Chelsea Rosenthal is an Assistant Professor in the Department of Philosophy at Simon Fraser University.  Before joining the faculty at Simon Fraser, she was an Assistant Professor/Faculty Fellow in the Center for Bioethics at New York University.  She received her Ph.D. from NYU’s Philosophy Department and a J.D. from the Law School there.  Her research focuses on ethics, philosophy of law, and political philosophy, with current projects on moral uncertainty, privacy and AI ethics, and the ethical responsibilities of lawyers.

Abstract: Increasingly important decisions are being made by algorithms—decisions about who receives a loan, who is granted parole, or who is allowed to speak on the social media platforms where much of our public discourse takes place.  Recent work has grappled with ethical questions about these procedures, both worries stemming from their potential biases and concerns about whether they provide sufficiently transparent explanations to those who are impacted.  This talk describes an additional type of problem facing algorithmic decision-making: that it can sometimes violate our right to give an explanation to decision-makers: our “right to explain” ourselves when decisions are being made about us.  Collecting a great deal of data from someone is different from giving them a chance to provide an explanatory narrative showing how they think that information fits together or to make a case that there’s other information that’s relevant and explanatory that wasn’t asked for.  This is a striking difference between decisions made by algorithms and decisions involving more personal, direct, human engagement—the human decisions may not always be more accurate or even less opaque (given the difficulty of knowing what other people are thinking), but at least under good conditions, engaging with other people can provide us with an opportunity to explain ourselves, in a way that decision-making by algorithm does not.  Ultimately, thinking about algorithmic decision-making and thinking about ordinary human decision-making can be mutually illuminating.  Reflecting on these problems with the use of machine learning algorithms can also provide some guidance for the challenges of impersonal decision-making in large bureaucracies, which sometimes also violate the right to explain.

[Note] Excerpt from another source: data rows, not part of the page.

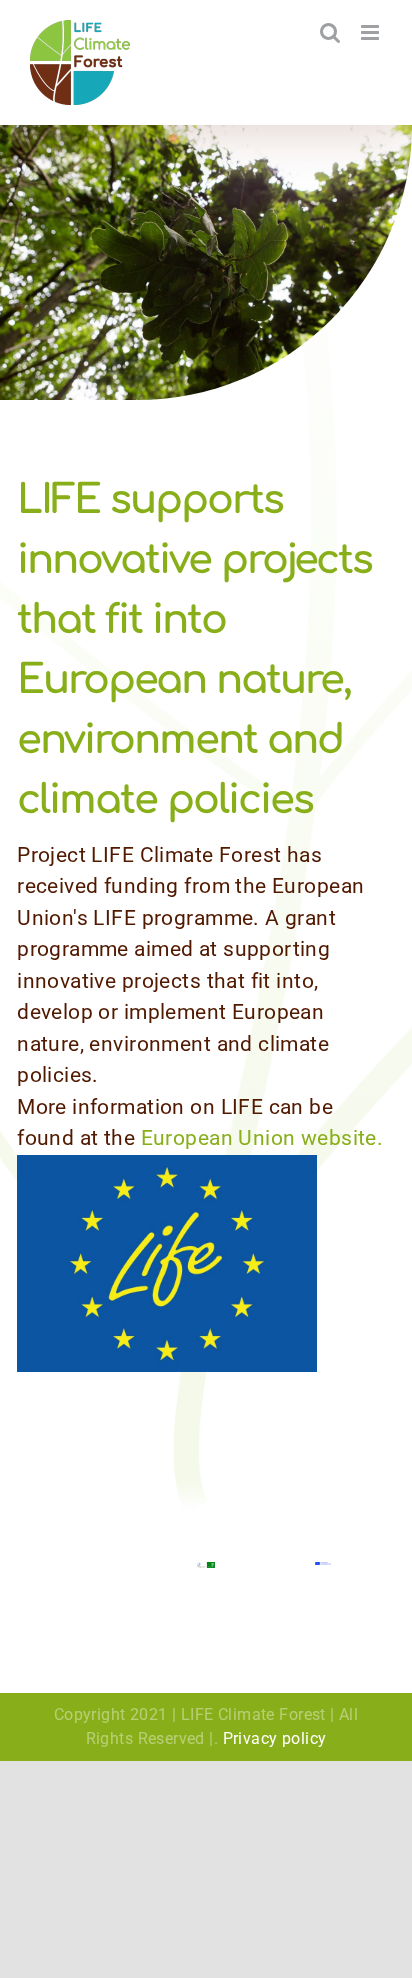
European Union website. (262, 1138)
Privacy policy (275, 1738)
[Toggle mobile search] (330, 32)
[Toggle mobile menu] (371, 32)
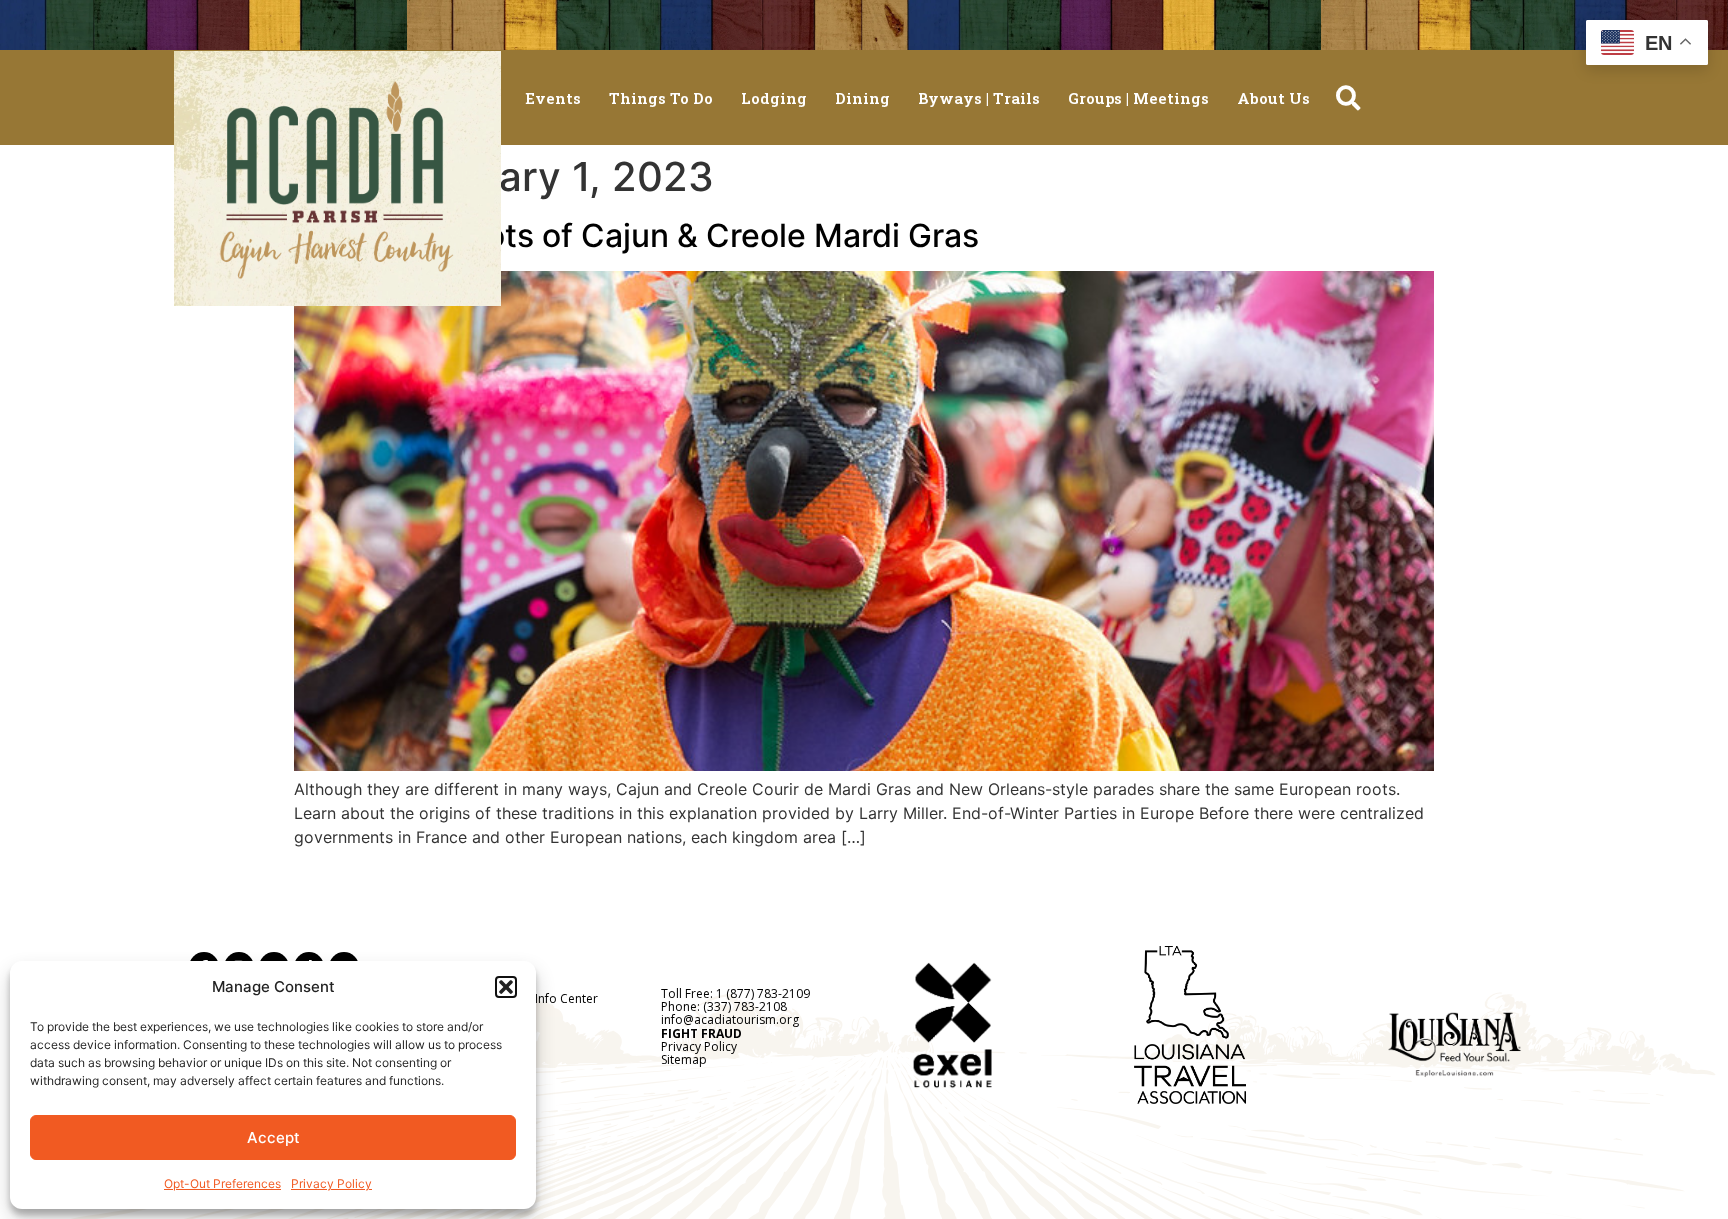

Elisa Baniassad is the Acting Academic Director of UBC’s Centre for Teaching, Learning, and Technology, where she is overseeing the faculty professional development and technical support for Generative AI in an instructional setting.  She sits on the Generative AI Steering committee, and on the LLM and Teaching and Learning working groups. She holds a faculty position as a Professor of Teaching in Computer Science.

Dr. Marc Champagne is a Regular Faculty member in the Department of Philosophy at Kwantlen Polytechnic University in Canada, where he teaches philosophy of technology, logic, and occasional ethics courses for Policy Studies and School of Business programs. Before coming to KPU, he taught at York University and Trent University. He has a PhD in Philosophy from York University, a PhD in Semiotics from the University of Quebec in Montreal (UQAM), and did his Post-Doc at the University of Helsinki.

Abstract: Many companies and universities want to adopt A.I., but why? The reason often seems to be: because everybody else is doing it. Of course, when one reasons this way, one becomes the very trend deemed inevitable. Since a belief in inevitable trends can prompt decisions that leave us worse off, I will make suggestions (informed by game theory) that can help us respond to A.I. in a more level-headed manner.